Escrita
Memória de agente não é uma janela maior
A primeira coisa que se sente quando se começa a trabalhar a sério com agentes é o custo do arranque a frio. Abres o terminal, e a coisa não sabe quem és, em que projeto estás, o que decidiste na semana passada nem porquê. Passas quinze minutos a explicar. Fechas. No dia seguinte explicas outra vez.
A reação instintiva é pedir mais janela de contexto. Se coubesse tudo, não era preciso repetir nada. Trabalhei algum tempo com essa ideia e ela está errada por duas razões diferentes, e é a segunda que interessa.
A janela maior compra tempo, não resolve
A razão fácil é económica: mais contexto é mais tokens em cada pedido, e o custo cresce com a conversa. Mas essa ainda se aguenta com dinheiro.
A razão que não se resolve com dinheiro é que despejar tudo na janela degrada a qualidade da resposta. Um agente com quarenta ficheiros irrelevantes à frente escolhe pior do que um agente com três ficheiros certos. O contexto não é um depósito onde arrumar coisas por via das dúvidas — é a atenção do modelo, e atenção dividida é atenção gasta. Isto não é uma limitação de versão que passa com a próxima; é a forma como a coisa funciona.
O problema nunca foi quanto cabe. Foi o que entra, e quando.
O que fiz em vez disso
Construí a memória como um repositório de ficheiros de texto, com uma regra de leitura em cima. Não é sofisticado, e é precisamente por isso que funciona:
- Um ficheiro de perfil, curto e com limite de tamanho declarado, lido sempre. Quem sou, como quero as respostas, o que nunca se faz sem perguntar. Se ultrapassa cem linhas, alguma coisa lá dentro não era durável.
- Um índice, lido a seguir. Não contém conhecimento — contém ligações, cada uma com uma frase a dizer o que está do outro lado. É esta frase que permite ao agente decidir se precisa de abrir.
- Páginas de conhecimento, lidas só se o índice as apontar como relevantes. Cada afirmação durável cita a origem: o ficheiro de onde veio, ou a data em que eu a confirmei.
- Perfis de projeto, um por projeto, com o estado atual. O estado vive aqui e em mais lado nenhum, para não haver duas versões da verdade a divergir em silêncio.
A parte que mais me custou a aceitar foi a disciplina de escrita. É tentador deixar o agente escrever para a memória sempre que aprende alguma coisa. Faz-se isso duas semanas e o que se tem é uma pilha de notas contraditórias sem proveniência. A regra que ficou: só entra o que é durável, compacto e confirmado por mim. Uma decisão de arquitetura entra.

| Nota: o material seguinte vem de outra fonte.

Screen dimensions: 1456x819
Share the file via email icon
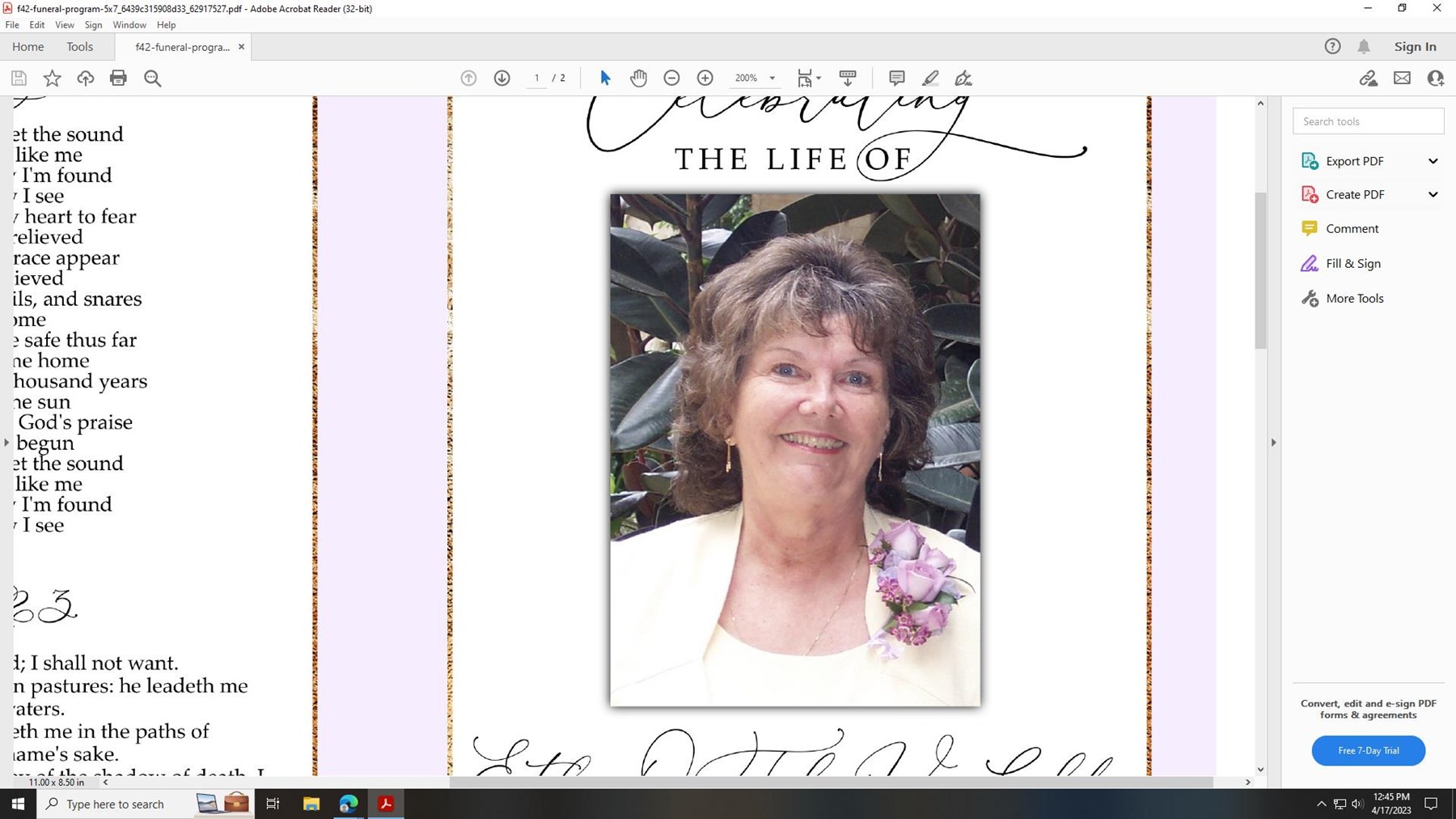coord(1403,78)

O que fizemos ontem à tarde não entra — isso é histórico de Git, e o Git já o guarda melhor.
A distinção que faz o sistema funcionar
Se levares só uma coisa daqui, leva esta: há dois tipos de informação a circular numa sessão, e tratá-los da mesma maneira é o erro de origem.

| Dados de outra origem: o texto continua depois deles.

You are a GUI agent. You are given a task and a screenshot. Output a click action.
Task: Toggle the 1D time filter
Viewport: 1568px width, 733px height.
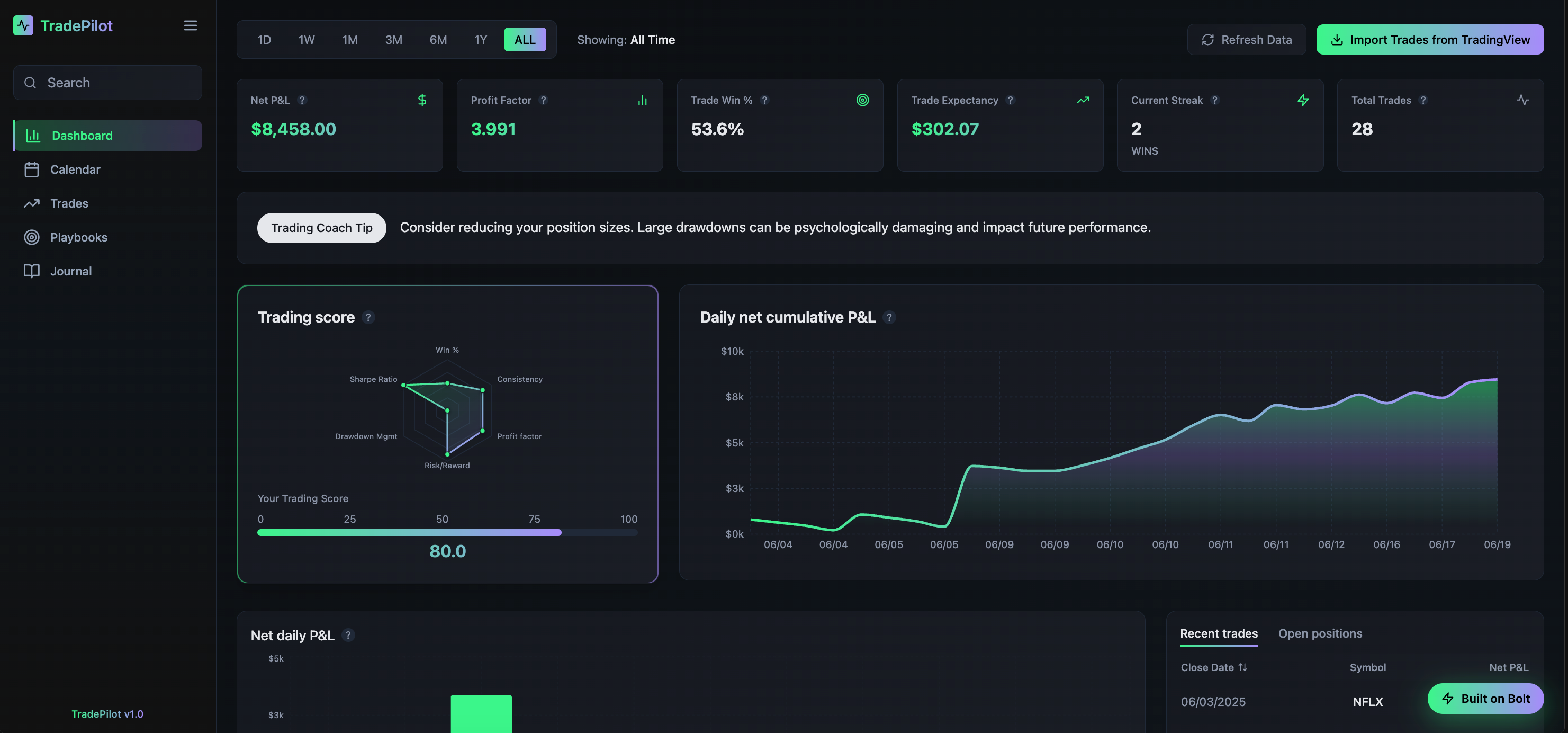(264, 39)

Estado é o que muda: em que ponto vai o projeto, o que falta, o que está bloqueado. Vive nos ficheiros do projeto, é sobrescrito quando muda, e não interessa a ninguém daqui a um ano.
Conhecimento é o que não muda: porque é que se escolheu esta abordagem e não a outra, o que se aprendeu quando falhou, a regra que nasceu daí. Vive na wiki, acumula-se, e é isto que vale a pena carregar entre sessões.
Um sistema que mistura os dois enche-se de estado velho a fingir de conhecimento. Foi o que me aconteceu à primeira, e foi preciso deitar fora e recomeçar com a separação feita à cabeça.
O que isto tem de portátil
Nada do que descrevi depende da ferramenta que uso. É Markdown, ficheiros e uma convenção de leitura — corre em qualquer agente que saiba abrir um ficheiro. Foi decisão deliberada: as ferramentas desta área mudam de mês para mês, e um sistema de memória preso a uma delas é um sistema com data de validade.
Trabalho em duas máquinas. O contexto viaja entre elas num repositório Git, como código. É a parte mais aborrecida da solução e é a que a torna real: a memória só conta como memória quando sobrevive a fechar o portátil.